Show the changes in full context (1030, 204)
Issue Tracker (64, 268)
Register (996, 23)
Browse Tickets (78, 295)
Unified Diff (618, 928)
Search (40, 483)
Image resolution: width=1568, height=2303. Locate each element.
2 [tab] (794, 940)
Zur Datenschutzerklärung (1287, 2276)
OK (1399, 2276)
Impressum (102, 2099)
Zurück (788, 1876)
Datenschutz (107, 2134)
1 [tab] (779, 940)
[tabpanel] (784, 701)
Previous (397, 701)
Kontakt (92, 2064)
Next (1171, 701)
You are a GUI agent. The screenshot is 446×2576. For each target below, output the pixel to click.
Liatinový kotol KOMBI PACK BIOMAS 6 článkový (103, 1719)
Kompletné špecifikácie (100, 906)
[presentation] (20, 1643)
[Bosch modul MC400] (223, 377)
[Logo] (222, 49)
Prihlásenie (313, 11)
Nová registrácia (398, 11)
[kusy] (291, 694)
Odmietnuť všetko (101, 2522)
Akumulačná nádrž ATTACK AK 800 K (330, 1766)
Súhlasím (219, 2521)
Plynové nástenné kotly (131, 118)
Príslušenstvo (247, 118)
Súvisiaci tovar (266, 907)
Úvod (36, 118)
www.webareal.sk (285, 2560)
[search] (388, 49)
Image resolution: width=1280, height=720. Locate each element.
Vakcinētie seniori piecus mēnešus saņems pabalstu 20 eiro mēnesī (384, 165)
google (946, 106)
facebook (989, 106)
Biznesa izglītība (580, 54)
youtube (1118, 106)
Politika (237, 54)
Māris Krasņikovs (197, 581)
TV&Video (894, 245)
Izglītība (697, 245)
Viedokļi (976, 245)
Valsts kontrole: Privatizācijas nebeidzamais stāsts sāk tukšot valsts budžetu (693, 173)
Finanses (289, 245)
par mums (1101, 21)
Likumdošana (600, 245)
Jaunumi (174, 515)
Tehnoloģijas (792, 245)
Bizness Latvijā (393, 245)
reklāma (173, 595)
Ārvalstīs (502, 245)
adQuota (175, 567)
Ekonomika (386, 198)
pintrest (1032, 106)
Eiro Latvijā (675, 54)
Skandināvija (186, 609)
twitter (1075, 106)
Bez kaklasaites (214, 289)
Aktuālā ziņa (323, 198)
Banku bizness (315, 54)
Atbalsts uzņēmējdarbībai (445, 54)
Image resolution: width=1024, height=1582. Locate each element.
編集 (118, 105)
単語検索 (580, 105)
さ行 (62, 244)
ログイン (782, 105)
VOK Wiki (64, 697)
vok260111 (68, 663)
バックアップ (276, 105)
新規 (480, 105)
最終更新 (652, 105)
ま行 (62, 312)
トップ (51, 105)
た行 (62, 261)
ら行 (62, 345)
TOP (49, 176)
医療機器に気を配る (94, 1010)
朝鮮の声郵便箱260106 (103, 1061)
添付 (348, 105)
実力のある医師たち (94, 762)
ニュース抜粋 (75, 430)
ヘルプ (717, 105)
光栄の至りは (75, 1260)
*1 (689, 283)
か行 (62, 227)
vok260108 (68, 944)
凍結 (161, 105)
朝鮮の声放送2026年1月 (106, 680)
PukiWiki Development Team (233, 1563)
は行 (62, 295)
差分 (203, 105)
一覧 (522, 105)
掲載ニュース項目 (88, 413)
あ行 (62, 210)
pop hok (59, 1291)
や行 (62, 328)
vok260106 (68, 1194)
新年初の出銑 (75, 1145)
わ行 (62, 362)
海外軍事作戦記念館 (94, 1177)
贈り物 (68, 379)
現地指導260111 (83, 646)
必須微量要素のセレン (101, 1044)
========================
§ Set exercise
Render each line of the listing above as a numbered list, leaving out any blank lines.

§ Task answer
1. Show the changes in full context (1030, 204)
2. Issue Tracker (64, 268)
3. Register (996, 23)
4. Browse Tickets (78, 295)
5. Unified Diff (618, 928)
6. Search (40, 483)
7. Image resolution: width=1568, height=2303. Locate each element.
8. 2 [tab] (794, 940)
9. Zur Datenschutzerklärung (1287, 2276)
10. OK (1399, 2276)
11. Impressum (102, 2099)
12. Zurück (788, 1876)
13. Datenschutz (107, 2134)
14. 1 [tab] (779, 940)
15. [tabpanel] (784, 701)
16. Previous (397, 701)
17. Kontakt (92, 2064)
18. Next (1171, 701)
19. You are a GUI agent. The screenshot is 446×2576. For each target below, output the pixel to click.
20. Liatinový kotol KOMBI PACK BIOMAS 6 článkový (103, 1719)
21. Kompletné špecifikácie (100, 906)
22. [presentation] (20, 1643)
23. [Bosch modul MC400] (223, 377)
24. [Logo] (222, 49)
25. Prihlásenie (313, 11)
26. Nová registrácia (398, 11)
27. [kusy] (291, 694)
28. Odmietnuť všetko (101, 2522)
29. Akumulačná nádrž ATTACK AK 800 K (330, 1766)
30. Súhlasím (219, 2521)
31. Plynové nástenné kotly (131, 118)
32. Príslušenstvo (247, 118)
33. Súvisiaci tovar (266, 907)
34. Úvod (36, 118)
35. www.webareal.sk (285, 2560)
36. [search] (388, 49)
37. Image resolution: width=1280, height=720. Locate each element.
38. Vakcinētie seniori piecus mēnešus saņems pabalstu 20 eiro mēnesī (384, 165)
39. google (946, 106)
40. facebook (989, 106)
41. Biznesa izglītība (580, 54)
42. youtube (1118, 106)
43. Politika (237, 54)
44. Māris Krasņikovs (197, 581)
45. TV&Video (894, 245)
46. Izglītība (697, 245)
47. Viedokļi (976, 245)
48. Valsts kontrole: Privatizācijas nebeidzamais stāsts sāk tukšot valsts budžetu (693, 173)
49. Finanses (289, 245)
50. par mums (1101, 21)
51. Likumdošana (600, 245)
52. Jaunumi (174, 515)
53. Tehnoloģijas (792, 245)
54. Bizness Latvijā (393, 245)
55. reklāma (173, 595)
56. Ārvalstīs (502, 245)
57. adQuota (175, 567)
58. Ekonomika (386, 198)
59. pintrest (1032, 106)
60. Eiro Latvijā (675, 54)
61. Skandināvija (186, 609)
62. twitter (1075, 106)
63. Bez kaklasaites (214, 289)
64. Aktuālā ziņa (323, 198)
65. Banku bizness (315, 54)
66. Atbalsts uzņēmējdarbībai (445, 54)
67. Image resolution: width=1024, height=1582. Locate each element.
68. 編集 (118, 105)
69. 単語検索 (580, 105)
70. さ行 (62, 244)
71. ログイン (782, 105)
72. VOK Wiki (64, 697)
73. vok260111 (68, 663)
74. バックアップ (276, 105)
75. 新規 (480, 105)
76. 最終更新 (652, 105)
77. ま行 (62, 312)
78. トップ (51, 105)
79. た行 (62, 261)
80. ら行 (62, 345)
81. TOP (49, 176)
82. 医療機器に気を配る (94, 1010)
83. 朝鮮の声郵便箱260106 (103, 1061)
84. 添付 (348, 105)
85. 実力のある医師たち (94, 762)
86. ニュース抜粋 (75, 430)
87. ヘルプ (717, 105)
88. 光栄の至りは (75, 1260)
89. *1 (689, 283)
90. か行 (62, 227)
91. vok260108 (68, 944)
92. 凍結 (161, 105)
93. 朝鮮の声放送2026年1月 (106, 680)
94. PukiWiki Development Team (233, 1563)
95. は行 (62, 295)
96. 差分 (203, 105)
97. 一覧 (522, 105)
98. 掲載ニュース項目 (88, 413)
99. あ行 (62, 210)
100. pop hok (59, 1291)
101. や行 (62, 328)
102. vok260106 (68, 1194)
103. 新年初の出銑 (75, 1145)
104. わ行 (62, 362)
105. 海外軍事作戦記念館 (94, 1177)
106. 贈り物 (68, 379)
107. 現地指導260111 (83, 646)
108. 必須微量要素のセレン (101, 1044)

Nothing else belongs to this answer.